§ **Work to be completed**
There is one span to output from the data below: the lines starting at the line with "Task: Click the Changes saved label" and ending at the line with "Task: Select the person". Output it exactly, ends included, nothing more.
□ □ □ □
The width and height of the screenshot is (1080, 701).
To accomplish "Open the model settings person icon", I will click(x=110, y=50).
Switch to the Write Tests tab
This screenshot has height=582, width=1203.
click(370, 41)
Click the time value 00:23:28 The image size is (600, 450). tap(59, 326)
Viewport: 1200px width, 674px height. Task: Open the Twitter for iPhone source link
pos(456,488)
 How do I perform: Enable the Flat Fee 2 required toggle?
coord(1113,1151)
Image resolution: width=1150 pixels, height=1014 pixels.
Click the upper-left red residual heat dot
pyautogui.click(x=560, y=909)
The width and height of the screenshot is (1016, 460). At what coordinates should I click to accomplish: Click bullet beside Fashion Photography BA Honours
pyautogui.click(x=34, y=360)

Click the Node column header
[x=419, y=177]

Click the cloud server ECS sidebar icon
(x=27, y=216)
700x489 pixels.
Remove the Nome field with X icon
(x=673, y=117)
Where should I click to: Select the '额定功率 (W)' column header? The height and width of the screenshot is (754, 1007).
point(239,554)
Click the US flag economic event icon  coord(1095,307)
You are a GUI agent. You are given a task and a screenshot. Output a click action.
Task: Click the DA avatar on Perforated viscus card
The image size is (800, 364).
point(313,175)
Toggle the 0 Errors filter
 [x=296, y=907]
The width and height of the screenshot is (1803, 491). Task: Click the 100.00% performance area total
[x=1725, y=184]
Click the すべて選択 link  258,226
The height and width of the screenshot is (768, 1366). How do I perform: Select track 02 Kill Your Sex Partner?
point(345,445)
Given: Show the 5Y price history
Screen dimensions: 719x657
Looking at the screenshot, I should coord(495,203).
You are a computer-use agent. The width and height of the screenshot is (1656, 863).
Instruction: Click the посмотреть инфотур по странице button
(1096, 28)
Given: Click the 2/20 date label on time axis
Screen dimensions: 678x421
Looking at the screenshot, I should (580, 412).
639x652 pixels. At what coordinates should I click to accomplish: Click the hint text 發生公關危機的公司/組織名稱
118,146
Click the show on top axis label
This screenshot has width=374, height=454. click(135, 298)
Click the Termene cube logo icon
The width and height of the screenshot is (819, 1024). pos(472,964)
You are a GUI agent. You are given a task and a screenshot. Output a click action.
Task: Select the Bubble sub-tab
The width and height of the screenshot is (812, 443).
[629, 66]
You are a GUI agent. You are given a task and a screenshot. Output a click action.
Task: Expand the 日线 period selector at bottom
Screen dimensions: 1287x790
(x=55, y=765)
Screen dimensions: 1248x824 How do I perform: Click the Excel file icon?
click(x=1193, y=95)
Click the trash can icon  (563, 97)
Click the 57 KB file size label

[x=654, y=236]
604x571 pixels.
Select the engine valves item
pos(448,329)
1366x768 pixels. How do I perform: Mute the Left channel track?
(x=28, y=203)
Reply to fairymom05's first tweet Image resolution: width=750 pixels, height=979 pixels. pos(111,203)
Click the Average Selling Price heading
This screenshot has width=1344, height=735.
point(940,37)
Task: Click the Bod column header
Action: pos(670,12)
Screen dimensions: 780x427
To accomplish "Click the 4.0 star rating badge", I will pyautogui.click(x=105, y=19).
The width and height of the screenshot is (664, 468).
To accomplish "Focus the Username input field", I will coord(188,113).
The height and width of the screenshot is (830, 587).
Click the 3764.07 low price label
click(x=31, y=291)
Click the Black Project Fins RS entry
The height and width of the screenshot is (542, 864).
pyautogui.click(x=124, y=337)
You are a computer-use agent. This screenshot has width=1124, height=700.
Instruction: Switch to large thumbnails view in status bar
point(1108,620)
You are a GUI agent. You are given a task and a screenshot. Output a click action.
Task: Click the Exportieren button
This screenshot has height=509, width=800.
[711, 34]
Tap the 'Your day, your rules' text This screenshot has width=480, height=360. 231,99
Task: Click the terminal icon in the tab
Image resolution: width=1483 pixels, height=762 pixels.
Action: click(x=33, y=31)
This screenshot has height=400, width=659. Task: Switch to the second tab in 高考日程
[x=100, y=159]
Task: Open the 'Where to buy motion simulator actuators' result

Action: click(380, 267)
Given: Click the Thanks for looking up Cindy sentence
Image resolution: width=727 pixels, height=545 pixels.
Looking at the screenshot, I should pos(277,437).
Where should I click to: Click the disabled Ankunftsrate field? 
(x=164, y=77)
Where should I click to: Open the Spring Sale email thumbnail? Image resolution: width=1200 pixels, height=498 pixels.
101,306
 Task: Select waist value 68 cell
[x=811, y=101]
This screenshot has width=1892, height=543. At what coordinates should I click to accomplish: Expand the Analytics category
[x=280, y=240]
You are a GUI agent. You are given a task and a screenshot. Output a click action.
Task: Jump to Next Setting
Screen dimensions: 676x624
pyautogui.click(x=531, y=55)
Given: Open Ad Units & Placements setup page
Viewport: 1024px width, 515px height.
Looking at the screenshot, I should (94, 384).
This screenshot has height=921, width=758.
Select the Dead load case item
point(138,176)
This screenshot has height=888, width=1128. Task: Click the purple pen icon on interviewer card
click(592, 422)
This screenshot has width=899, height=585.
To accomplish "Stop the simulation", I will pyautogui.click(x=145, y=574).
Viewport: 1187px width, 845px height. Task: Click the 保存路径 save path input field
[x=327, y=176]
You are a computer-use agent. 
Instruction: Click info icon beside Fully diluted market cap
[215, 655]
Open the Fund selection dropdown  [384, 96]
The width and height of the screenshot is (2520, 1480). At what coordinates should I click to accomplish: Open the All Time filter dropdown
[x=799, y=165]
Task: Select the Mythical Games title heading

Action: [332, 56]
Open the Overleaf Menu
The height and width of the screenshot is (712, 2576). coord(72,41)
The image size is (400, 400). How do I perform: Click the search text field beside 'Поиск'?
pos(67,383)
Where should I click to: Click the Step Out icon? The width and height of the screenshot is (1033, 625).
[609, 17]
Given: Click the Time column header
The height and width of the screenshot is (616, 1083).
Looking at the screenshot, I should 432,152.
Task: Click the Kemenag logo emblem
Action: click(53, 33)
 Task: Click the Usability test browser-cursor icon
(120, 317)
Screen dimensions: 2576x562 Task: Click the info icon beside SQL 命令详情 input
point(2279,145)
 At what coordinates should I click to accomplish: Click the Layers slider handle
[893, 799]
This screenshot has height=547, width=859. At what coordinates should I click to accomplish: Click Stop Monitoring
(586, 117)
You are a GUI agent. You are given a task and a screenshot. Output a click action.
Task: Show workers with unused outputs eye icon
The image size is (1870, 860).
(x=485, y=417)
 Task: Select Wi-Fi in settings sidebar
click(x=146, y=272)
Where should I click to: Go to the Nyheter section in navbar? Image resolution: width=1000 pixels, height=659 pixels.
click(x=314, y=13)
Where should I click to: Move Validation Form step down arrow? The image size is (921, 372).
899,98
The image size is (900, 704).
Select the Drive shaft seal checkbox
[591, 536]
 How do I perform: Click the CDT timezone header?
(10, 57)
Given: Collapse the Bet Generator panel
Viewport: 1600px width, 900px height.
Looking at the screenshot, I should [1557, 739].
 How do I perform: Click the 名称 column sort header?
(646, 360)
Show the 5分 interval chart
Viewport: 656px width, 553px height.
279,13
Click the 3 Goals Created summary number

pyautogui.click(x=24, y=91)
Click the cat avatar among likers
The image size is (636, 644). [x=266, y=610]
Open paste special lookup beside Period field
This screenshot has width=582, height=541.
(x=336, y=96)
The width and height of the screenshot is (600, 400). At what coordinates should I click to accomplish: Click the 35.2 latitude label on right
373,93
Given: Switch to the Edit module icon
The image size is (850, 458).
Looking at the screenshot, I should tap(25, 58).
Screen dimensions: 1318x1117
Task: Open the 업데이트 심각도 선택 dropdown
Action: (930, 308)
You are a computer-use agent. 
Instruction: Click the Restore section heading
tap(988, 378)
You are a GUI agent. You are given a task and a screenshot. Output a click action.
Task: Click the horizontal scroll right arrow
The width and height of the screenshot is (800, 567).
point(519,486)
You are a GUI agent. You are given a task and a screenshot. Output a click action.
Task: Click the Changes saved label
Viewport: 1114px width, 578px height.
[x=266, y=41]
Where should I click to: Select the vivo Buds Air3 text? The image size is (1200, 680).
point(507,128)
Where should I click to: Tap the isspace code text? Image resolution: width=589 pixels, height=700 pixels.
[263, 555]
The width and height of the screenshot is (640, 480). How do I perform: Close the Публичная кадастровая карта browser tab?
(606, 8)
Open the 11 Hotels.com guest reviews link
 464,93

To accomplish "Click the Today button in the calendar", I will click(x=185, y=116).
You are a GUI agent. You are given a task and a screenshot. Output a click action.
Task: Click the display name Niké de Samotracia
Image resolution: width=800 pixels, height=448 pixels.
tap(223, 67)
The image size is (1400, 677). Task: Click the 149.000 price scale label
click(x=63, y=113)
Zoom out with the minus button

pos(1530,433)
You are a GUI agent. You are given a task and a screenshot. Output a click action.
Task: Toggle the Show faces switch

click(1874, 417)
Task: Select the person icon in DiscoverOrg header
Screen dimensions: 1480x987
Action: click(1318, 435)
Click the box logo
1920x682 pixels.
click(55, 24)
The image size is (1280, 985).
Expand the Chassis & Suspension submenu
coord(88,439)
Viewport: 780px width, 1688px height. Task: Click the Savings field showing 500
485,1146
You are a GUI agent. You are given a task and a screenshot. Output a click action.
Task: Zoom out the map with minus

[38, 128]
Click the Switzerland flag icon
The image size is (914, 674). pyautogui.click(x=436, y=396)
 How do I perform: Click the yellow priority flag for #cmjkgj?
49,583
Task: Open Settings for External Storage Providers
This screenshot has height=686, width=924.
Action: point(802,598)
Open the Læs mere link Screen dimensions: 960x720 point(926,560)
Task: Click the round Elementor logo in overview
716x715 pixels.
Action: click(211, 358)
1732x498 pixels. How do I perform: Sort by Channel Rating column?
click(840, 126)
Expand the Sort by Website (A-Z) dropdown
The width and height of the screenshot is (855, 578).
□ □ □ □
§ **Reply to the exercise**
Task: Click the Changes saved label
Viewport: 1114px width, 578px height.
[x=266, y=41]
Where should I click to: Select the vivo Buds Air3 text? The image size is (1200, 680).
point(507,128)
Where should I click to: Tap the isspace code text? Image resolution: width=589 pixels, height=700 pixels.
[263, 555]
The width and height of the screenshot is (640, 480). How do I perform: Close the Публичная кадастровая карта browser tab?
(606, 8)
Open the 11 Hotels.com guest reviews link
 464,93

To accomplish "Click the Today button in the calendar", I will click(x=185, y=116).
You are a GUI agent. You are given a task and a screenshot. Output a click action.
Task: Click the display name Niké de Samotracia
Image resolution: width=800 pixels, height=448 pixels.
tap(223, 67)
The image size is (1400, 677). Task: Click the 149.000 price scale label
click(x=63, y=113)
Zoom out with the minus button

pos(1530,433)
You are a GUI agent. You are given a task and a screenshot. Output a click action.
Task: Toggle the Show faces switch

click(1874, 417)
Task: Select the person icon in DiscoverOrg header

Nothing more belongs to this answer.